Kluge Arthur F, Lagu Bharat R, Maiti Pranab, Jaleel Mahaboobi, Webb Michael, Malhotra Jyoti, Mallat Ashley, Srinivas P Akhila, Thompson James E
Mitobridge, Inc. (an Astellas company), 1030 Massachusetts Avenue, Cambridge, MA 02138, United States.
Mitobridge, Inc. (an Astellas company), 1030 Massachusetts Avenue, Cambridge, MA 02138, United States.
Bioorg Med Chem Lett. 2018 Aug 15;28(15):2655-2659. doi: 10.1016/j.bmcl.2018.05.013. Epub 2018 May 8.
Mitophagy is one of the processes that cells use to maintain overall health. An E3 ligase, parkin, ubiquitinates mitochondrial proteins prior to their degradation by autophagasomes. USP30 is an enzyme that de-ubiquitinates mitochondrial proteins; therefore, inhibiting this enzyme could foster mitophagy. Herein, we disclose the structure-activity relationships (SAR) within a novel series of highly selective USP30 inhibitors. Two structurally similar compounds, MF-094 (a potent and selective USP30 inhibitor) and MF-095 (a significantly less potent USP30 inhibitor), serve as useful controls for biological evaluation. We show that MF-094 increases protein ubiquitination and accelerates mitophagy.

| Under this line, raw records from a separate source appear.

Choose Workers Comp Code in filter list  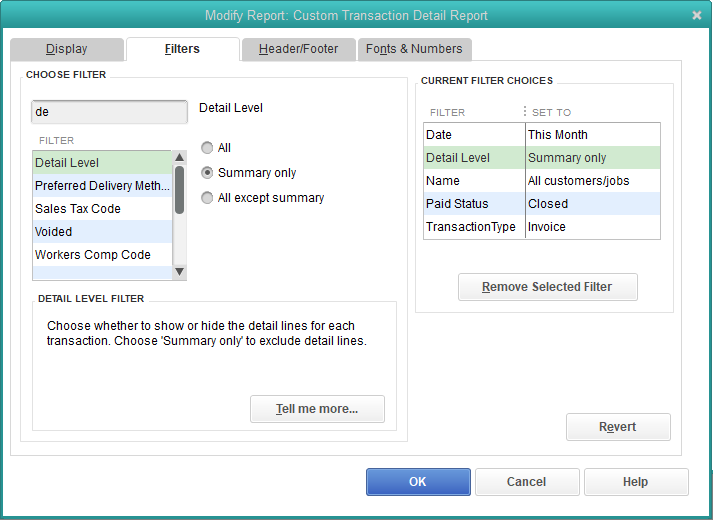tap(102, 255)
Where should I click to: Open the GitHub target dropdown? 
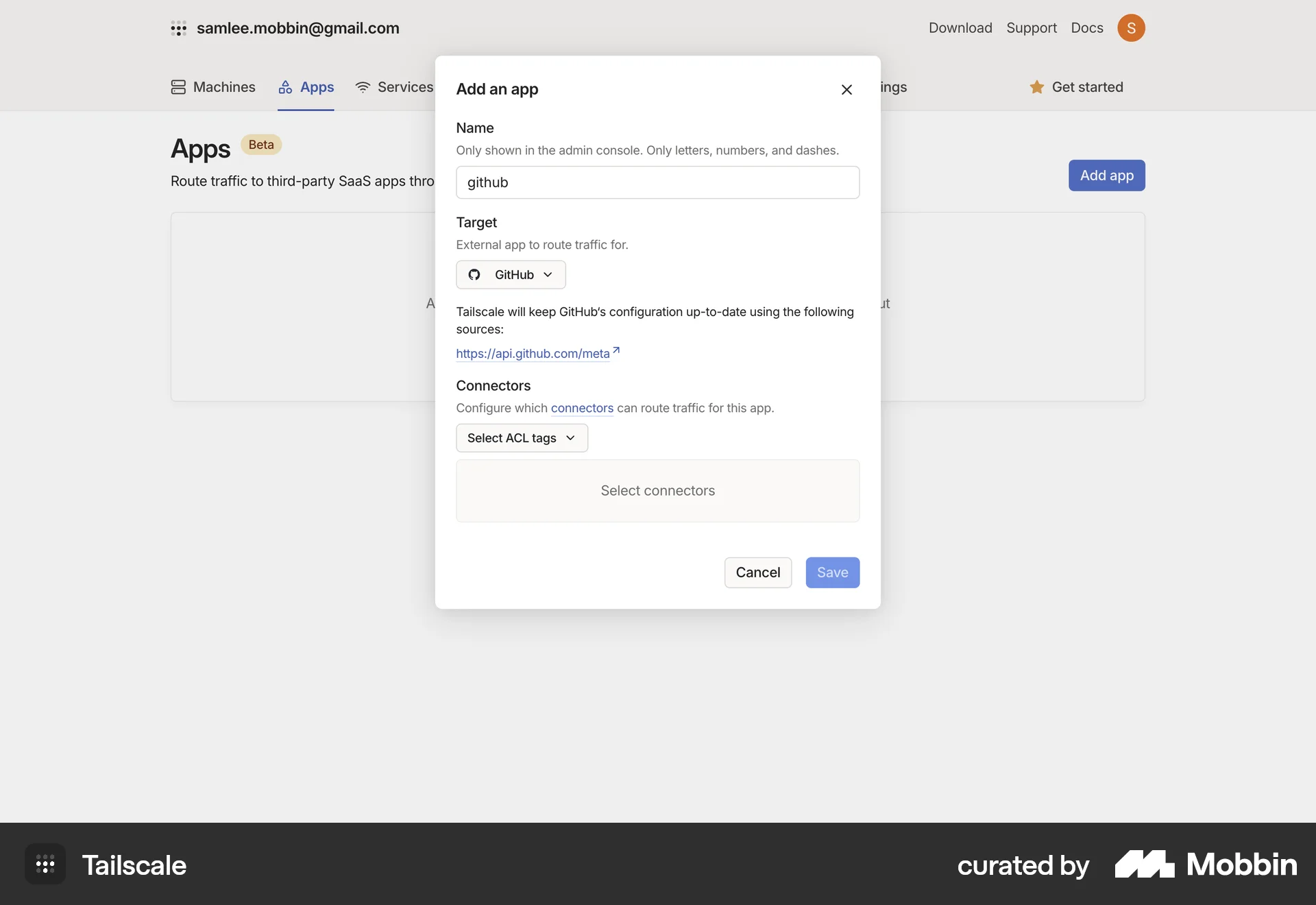pyautogui.click(x=511, y=274)
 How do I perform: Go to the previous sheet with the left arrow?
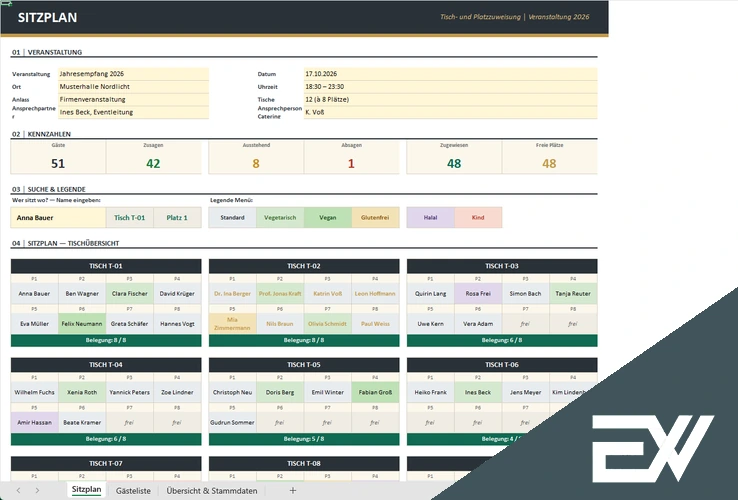(18, 491)
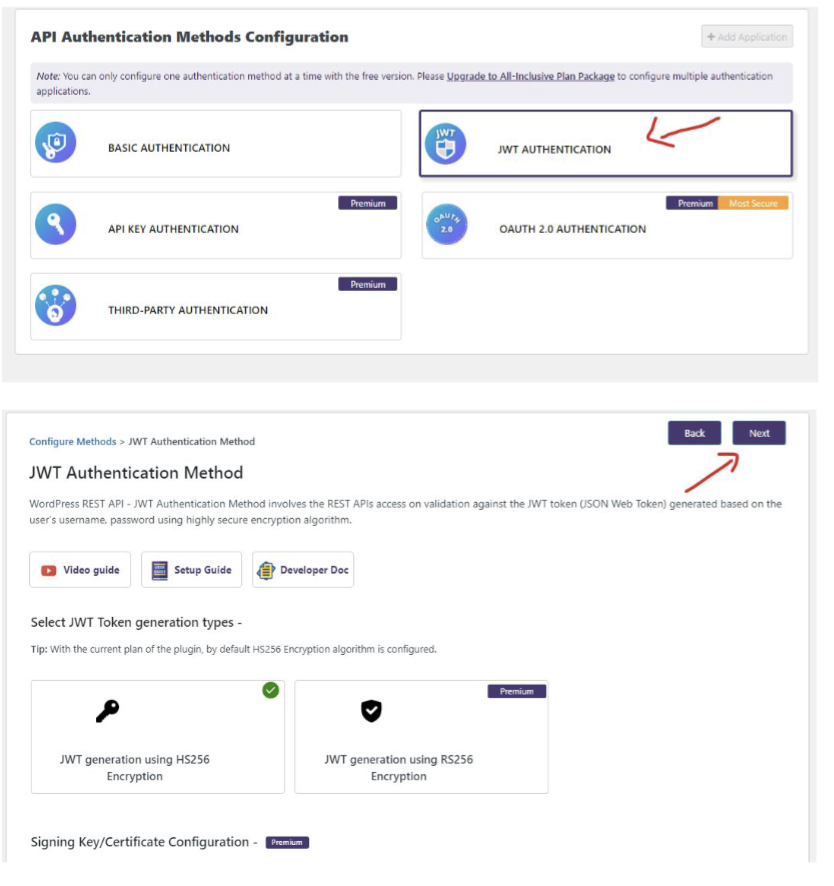Open the Developer Doc

303,570
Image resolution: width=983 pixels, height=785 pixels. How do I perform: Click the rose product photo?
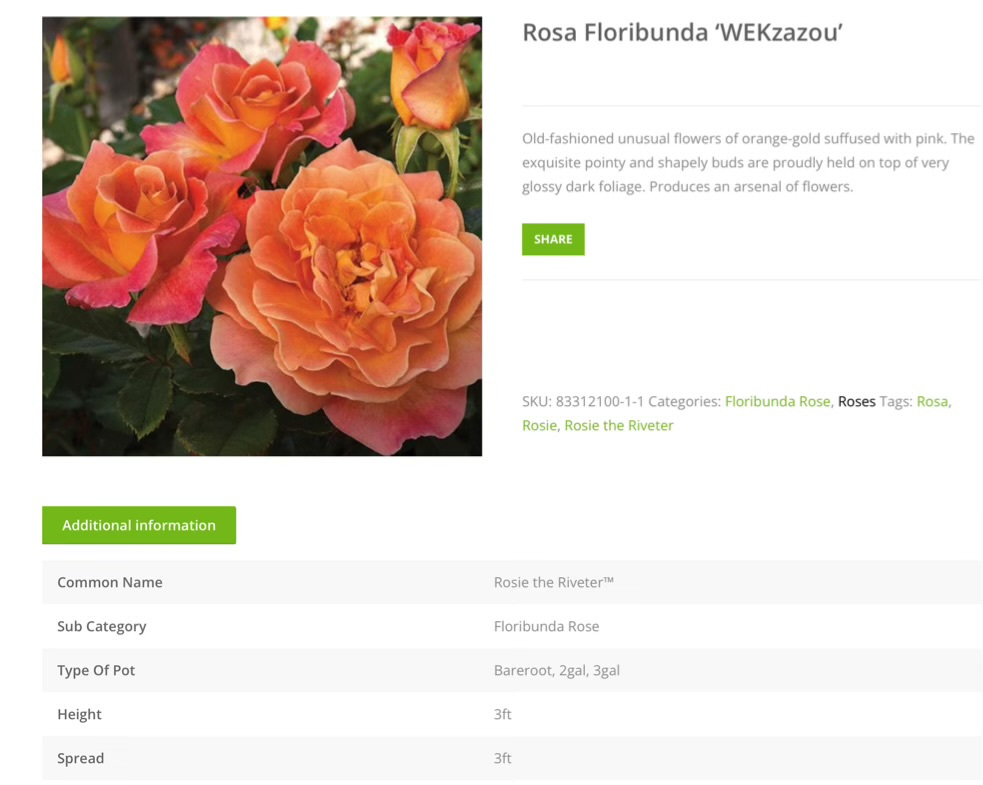(x=262, y=236)
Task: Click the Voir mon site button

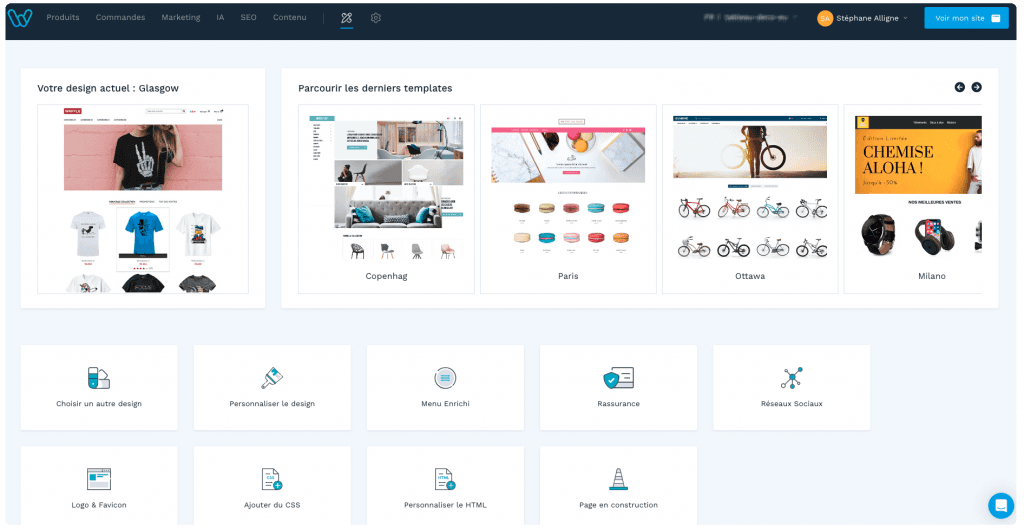Action: click(967, 18)
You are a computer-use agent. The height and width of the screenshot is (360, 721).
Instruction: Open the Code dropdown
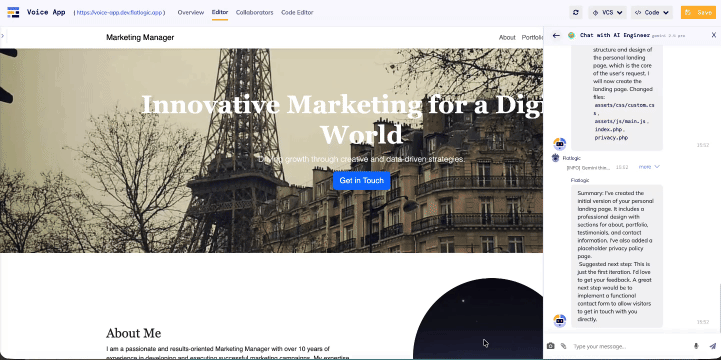click(652, 12)
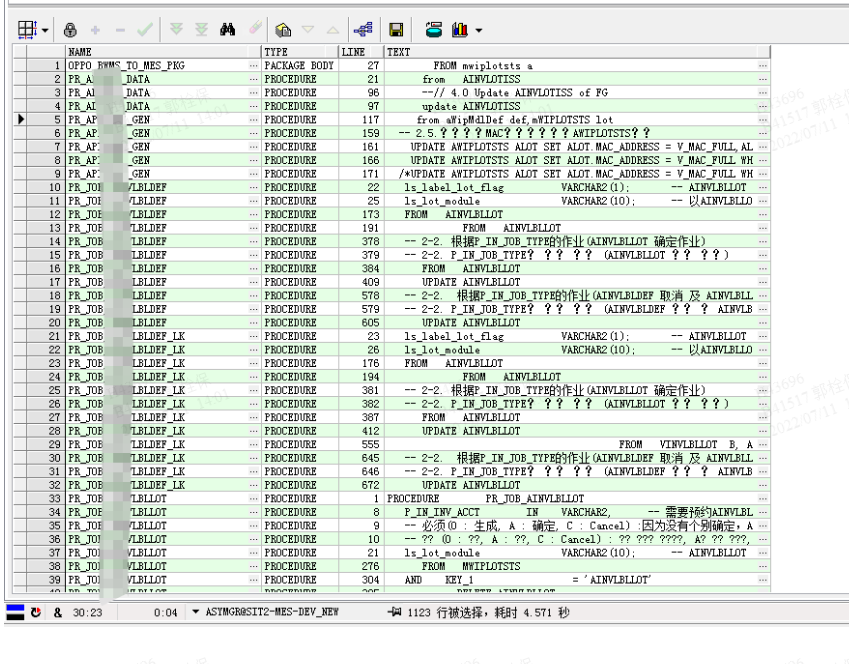Click the linked query tree icon
Screen dimensions: 849x664
pos(363,29)
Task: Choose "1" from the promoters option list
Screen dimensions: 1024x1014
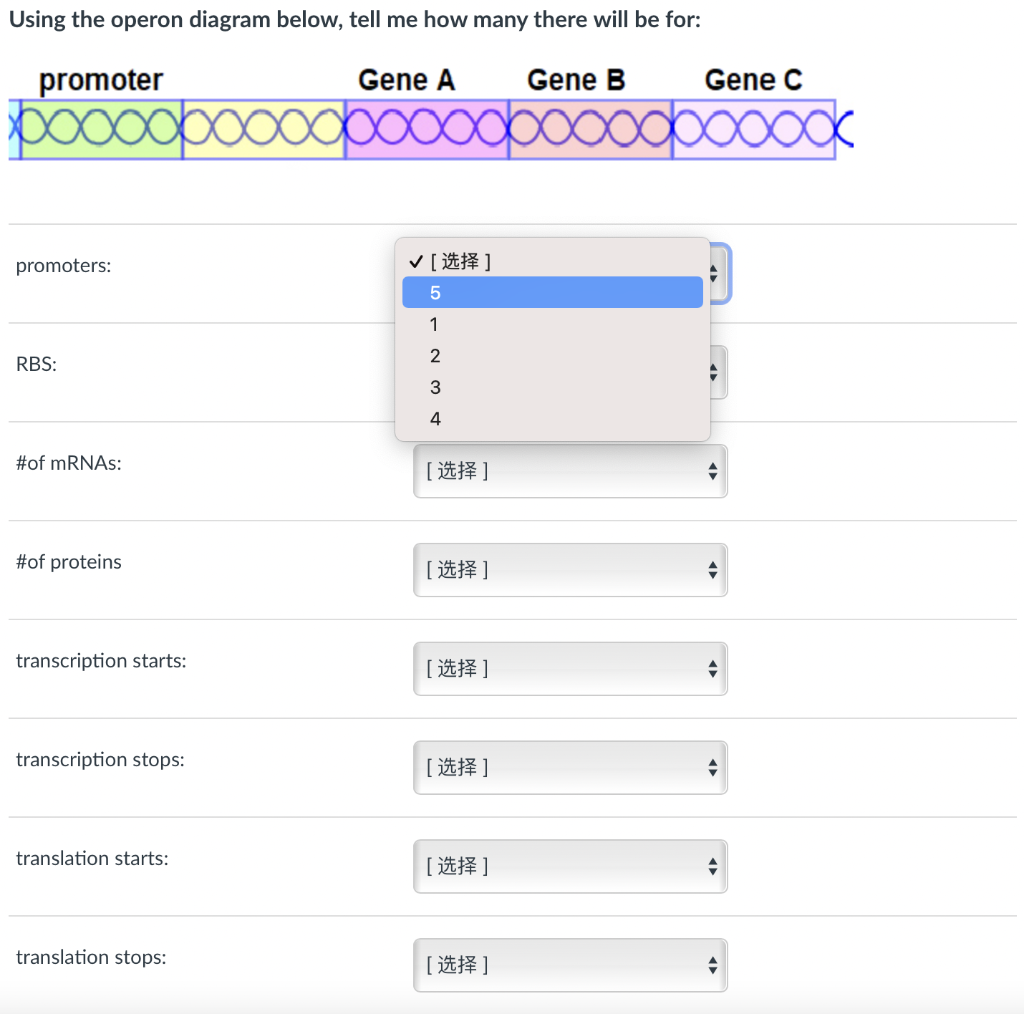Action: pyautogui.click(x=434, y=324)
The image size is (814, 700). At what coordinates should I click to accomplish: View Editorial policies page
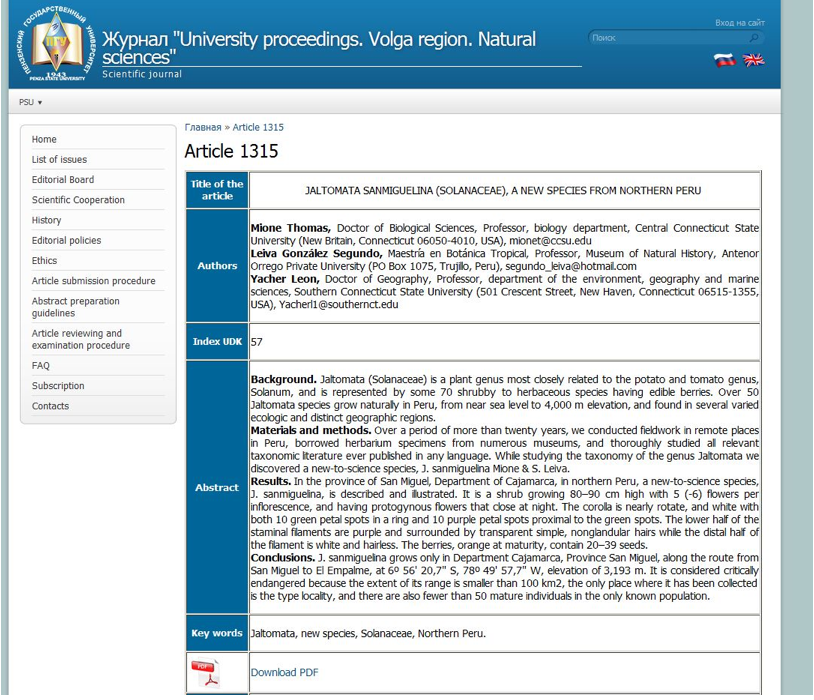[66, 241]
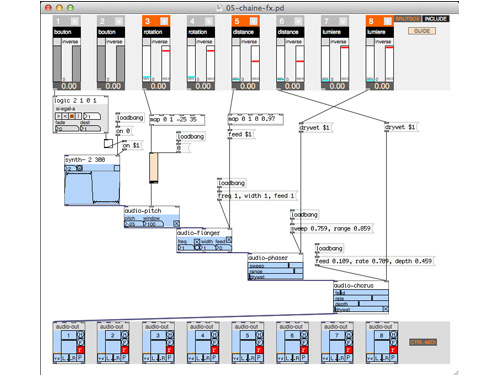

线粒体自噬是细胞用于维持整体健康的过程之一。一种E3连接酶——帕金蛋白,会在自噬体降解线粒体蛋白之前使其泛素化。USP30是一种使线粒体蛋白去泛素化的酶;因此,抑制这种酶可以促进线粒体自噬。在此,我们揭示了一系列新型高选择性USP30抑制剂的构效关系(SAR)。两种结构相似的化合物,MF - 094(一种强效且选择性的USP30抑制剂)和MF - 095(一种效力明显较低的USP30抑制剂),可作为生物学评估的有用对照。我们表明,MF - 094可增加蛋白质泛素化并加速线粒体自噬。